The judgment is affirmed.
Mosk, J., Richardson, J., Wright, J.,* and Sullivan, J.,† concurred.
After failing the test, plaintiff requested permission to make several practice attempts. On her first “off the record” effort, she successfully scaled the wall. As with all applicants who failed, she could reapply and retake the test in four months. Instead, she chose the present litigation.
Although language in Sail'er Inn, supra, 5 Cal.3d 1, 17 suggests an individual possesses a fundamental right to pursue any lawful occupation, the overbreadth of this language was noted and appropriately limited in D'Amico v. Board of Medical Examiners, supra, 11 Cal.3d 1.

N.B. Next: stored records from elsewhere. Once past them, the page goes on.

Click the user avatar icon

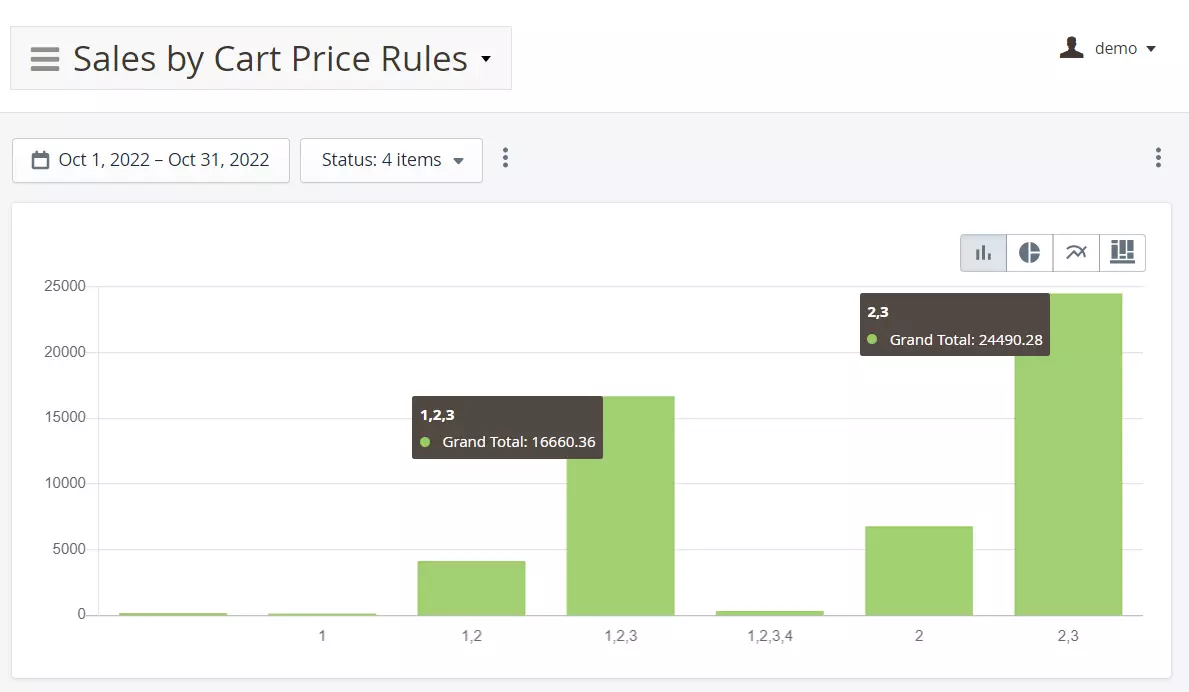[x=1071, y=48]
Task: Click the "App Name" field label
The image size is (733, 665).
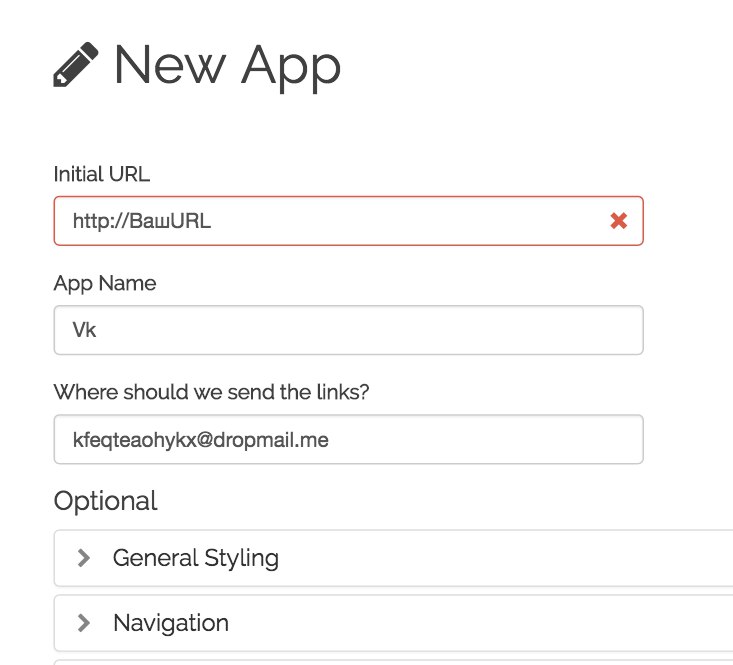Action: [105, 283]
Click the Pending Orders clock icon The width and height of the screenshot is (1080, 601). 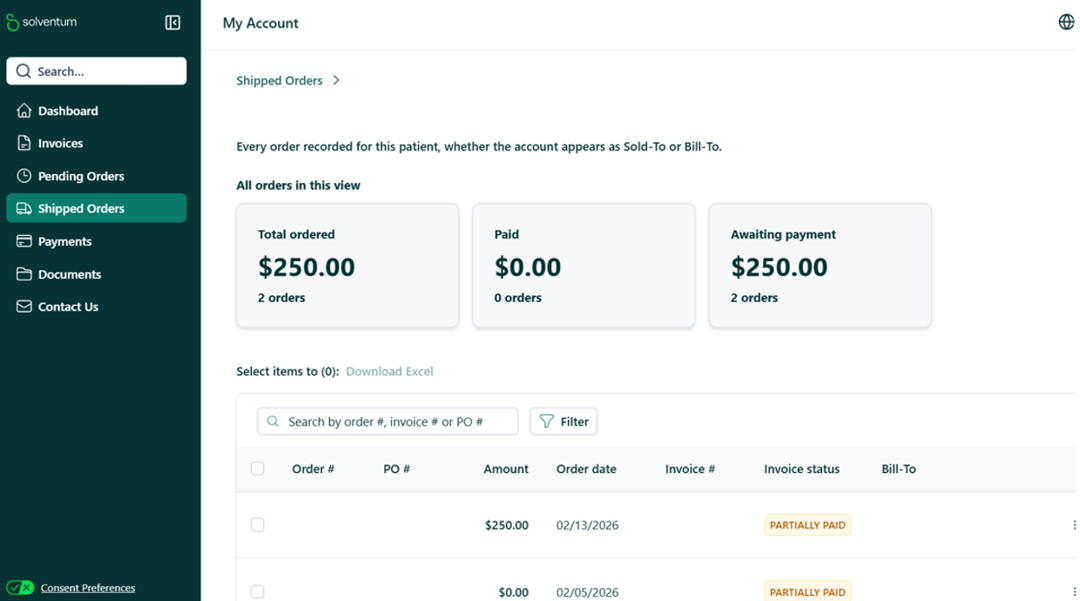24,176
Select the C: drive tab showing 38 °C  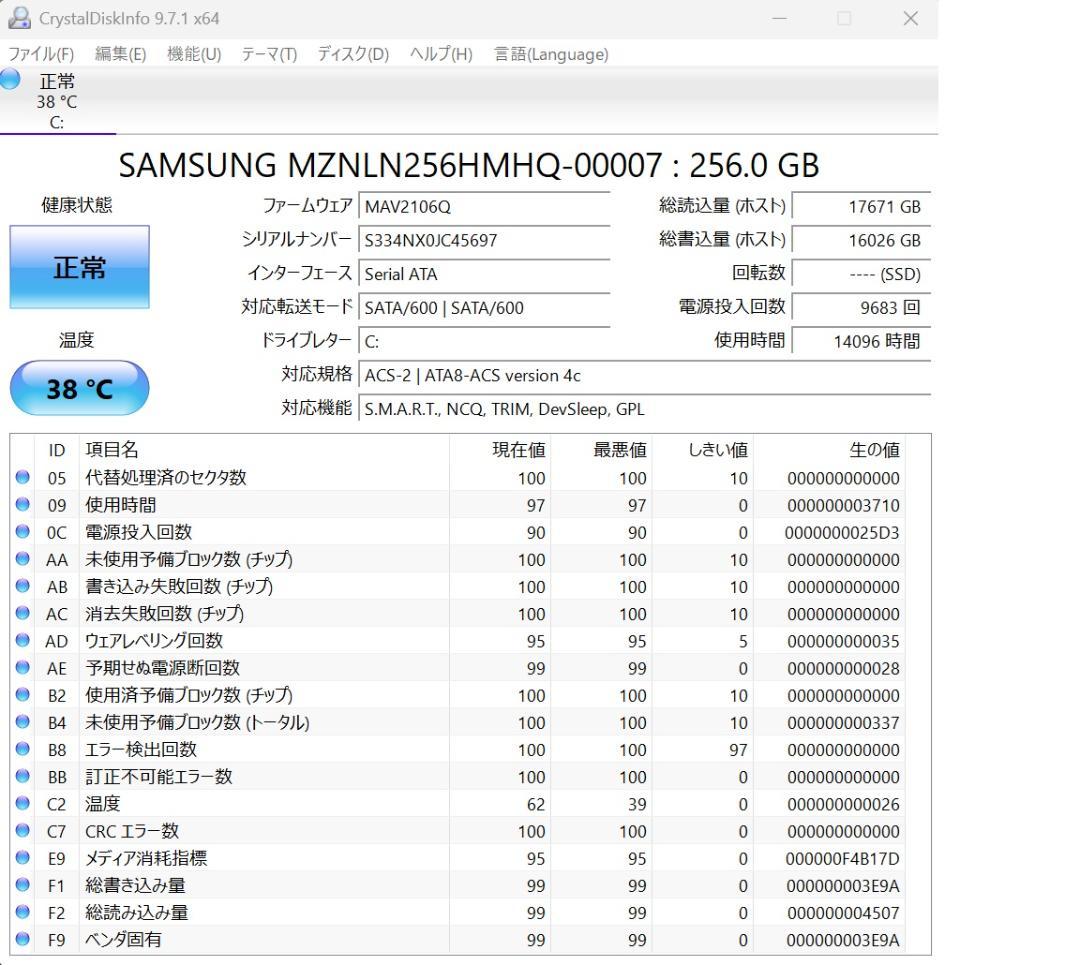[x=55, y=100]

The particular guideline provides as follows: “The principle of disparate or unequal treatment must be distinguished from the concepts of test validation. A test or other employee selection standard—even though validated against job performance in accordance with the guidelines in this part—cannot be imposed upon any individual or class protected by title VII where other employees, applicants or members have not been subjected to that standard. Disparate treatment, for example, occurs where members of a minority or sex group have been denied the same employment, promotion, transfer or membership opportunities as have been made available to other employees or applicants. Those employees or applicants who have been denied equal treatment, because of prior discriminatory practices or policies, must at least be afforded the same opportunities as had existed for other employees or applicants during the period of discrimination. Thus, no new test or other employee selection standard can be imposed upon a class of individuals protected by title VII who, but for prior discrimination, would have been granted the opportunity to qualify under less stringent selection standards previously in force.” (29 C.F.R. § 1607.11.)

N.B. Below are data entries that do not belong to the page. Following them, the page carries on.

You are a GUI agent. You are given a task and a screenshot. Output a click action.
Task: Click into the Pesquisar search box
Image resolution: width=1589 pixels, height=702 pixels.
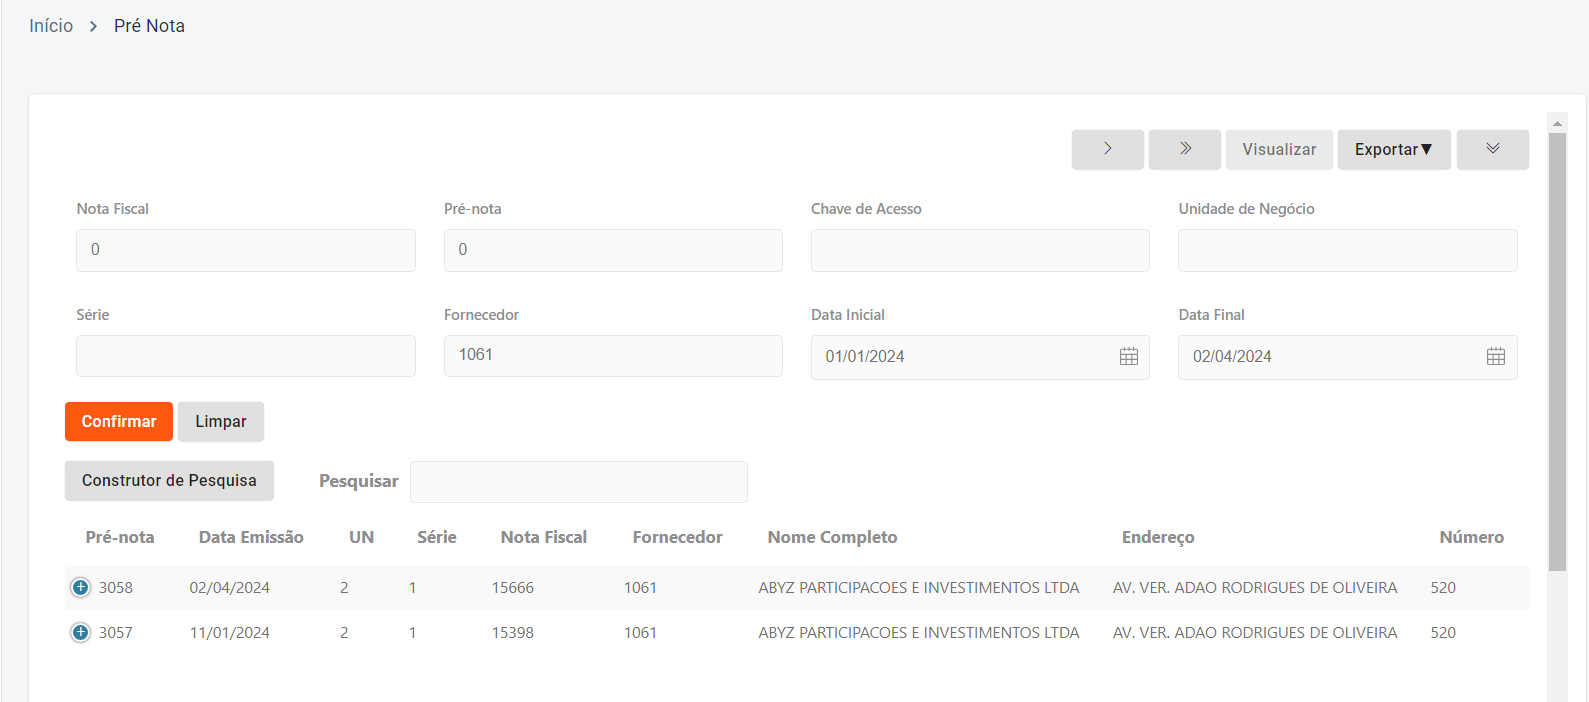pos(578,482)
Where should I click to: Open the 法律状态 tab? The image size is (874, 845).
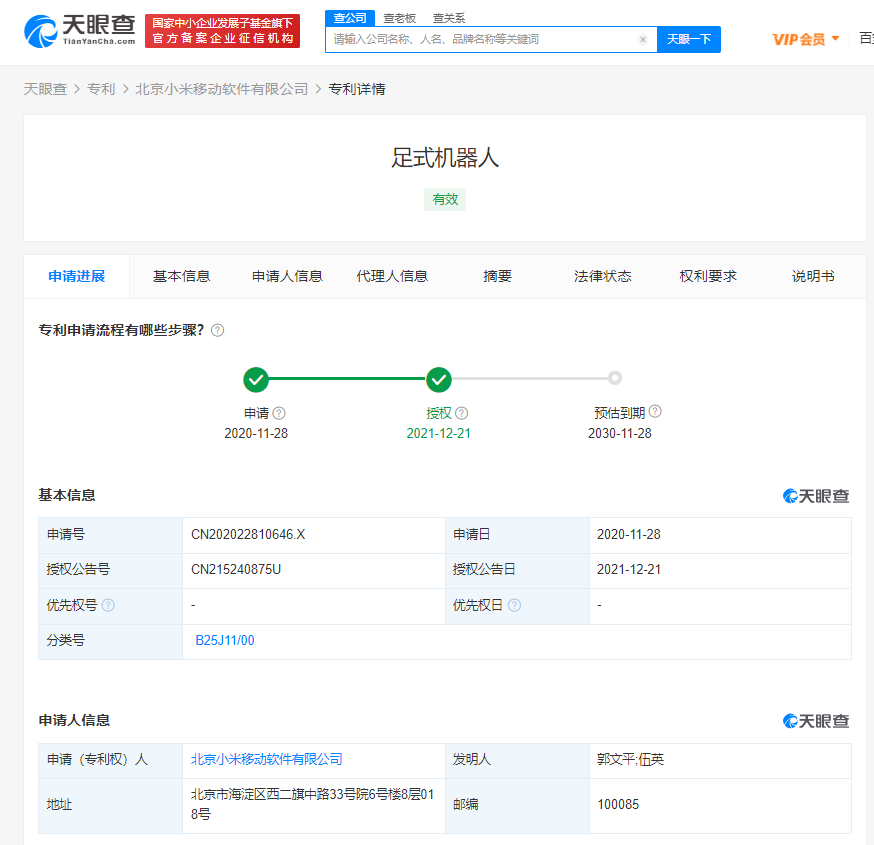pos(603,276)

The position urged by the dissent—that changed, even improved, testing standards must be imposed on persons deemed to be currently qualified as well as persons seeking such status (see dis. opn., post, pp. 13-14) —might lead to almost ridiculous results. Thus an employer, unless he tested all employees on each occasion when new testing standards were adopted, might be bound to continue to use outdated testing standards. Members of the bar might be required to take and pass the bar examination with the adoption of each new testing device, as in the case of a change from a full essay examination to a part essay and a part multiple choice examination, or upon the inclusion of new subject matter materials, for example, a professional responsibility examination.
Retired Chief Justice of California sitting under assignment by the Acting Chairperson of the Judicial Council.
Retired Associate Justice of the Supreme Court sitting under assignment by the Chairperson of the Judicial Council.